SpaceX was founded in 2002 by Elon Musk with the initial goal of reducing space transportation costs to enable the colonization of Mars, beginning by developing its first orbital rocket, the Falcon 1, from scratch, with the breakthrough coming in 2008 when NASA awarded SpaceX a $1.6 billion contract for cargo resupply missions to the International Space Station. What seemed like an insane gamble has turned into arguably the most successful private space company in history.
Here’s where things get wild. SpaceX is the most successful startup with a $350 billion valuation. SpaceX hit $14.2B in revenue in 2024, representing 63% growth from $8.7B in 2023, with CEO Elon Musk projecting the company would generate approximately $15.5B in revenue for full-year 2025.
The real game changer has been Starlink, SpaceX’s satellite internet service. Starlink launched in 2021 and has rapidly grown from 10,000 beta users to 4.6M subscribers in 2024. Starlink revenue grew to $8.2B in 2024, up from $4.2B in 2023, with the customer base doubling last year by adding 2.3M customers. As of 2023, the company holds more than 60% of the global commercial launch market share.
Uber: The App That Changed How We Move

Co-founder Garrett Camp, who with his money made from selling StumbleUpon to eBay in 2009 had a fleet of black cabs available to pick him up from bars and nightclubs, and other co-founder Kalanick had had several bad experiences trying to hail cabs in California and Paris. That frustration sparked an idea that would upend the entire taxi industry worldwide.

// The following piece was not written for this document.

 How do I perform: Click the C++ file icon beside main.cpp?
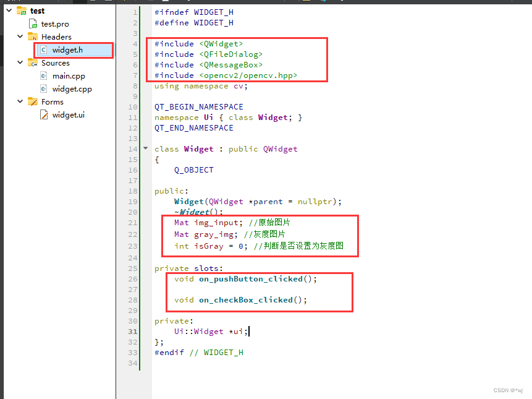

UberCab was founded in 2009 and Kalanick joined Camp shortly afterwards, with Kalanick becoming CEO of this company in 2010. The beta version launched in San Francisco, and within just a few years, Uber became synonymous with ride-hailing. Uber generated $43.9 billion revenue in 2024, an 18% increase on the previous year, with $25 billion from taxis and $13.7 billion from delivery.
Let’s be real, though, Uber’s journey hasn’t been all smooth sailing. Kalanick’s tenure brought lots of growth but also controversy, with Uber’s entry into countries and states often coming before agreements had been made with those in power, which led to penalties and bans in some areas, and allegations of sexual harassment and bullying in the workplace led to Kalanick resigning in 2017. Uber made $9.8 billion net profit in 2024, a huge amount of growth on the previous year. In 2024, Uber had over eight million drivers worldwide.
OpenAI: The ChatGPT Phenomenon

If you thought tech startups peaked in the 2010s, OpenAI proved everyone wrong. The artificial intelligence research company exploded into mainstream consciousness with the launch of ChatGPT in late 2022, and the numbers that followed were absolutely staggering.
OpenAI has become one of the most salient examples of hypergrowth in 2025, crossing an annualised revenue (ARR) of $10 billion by mid-2025, up from about $5.5 billion in December 2024. Think about that growth rate. ChatGPT weekly active users have reportedly reached about 700 million. That’s nearly one in ten people on Earth using a tool that didn’t even exist a few years ago.
OpenAI has raised very large funding rounds and is valued at about $500 billion after secondary share sales involving employees. US AI startups raised USD 104.3 billion in just six months, nearly matching 2024’s total, led by OpenAI’s USD 40 billion round. The company went from research lab to cultural phenomenon faster than almost any startup in history.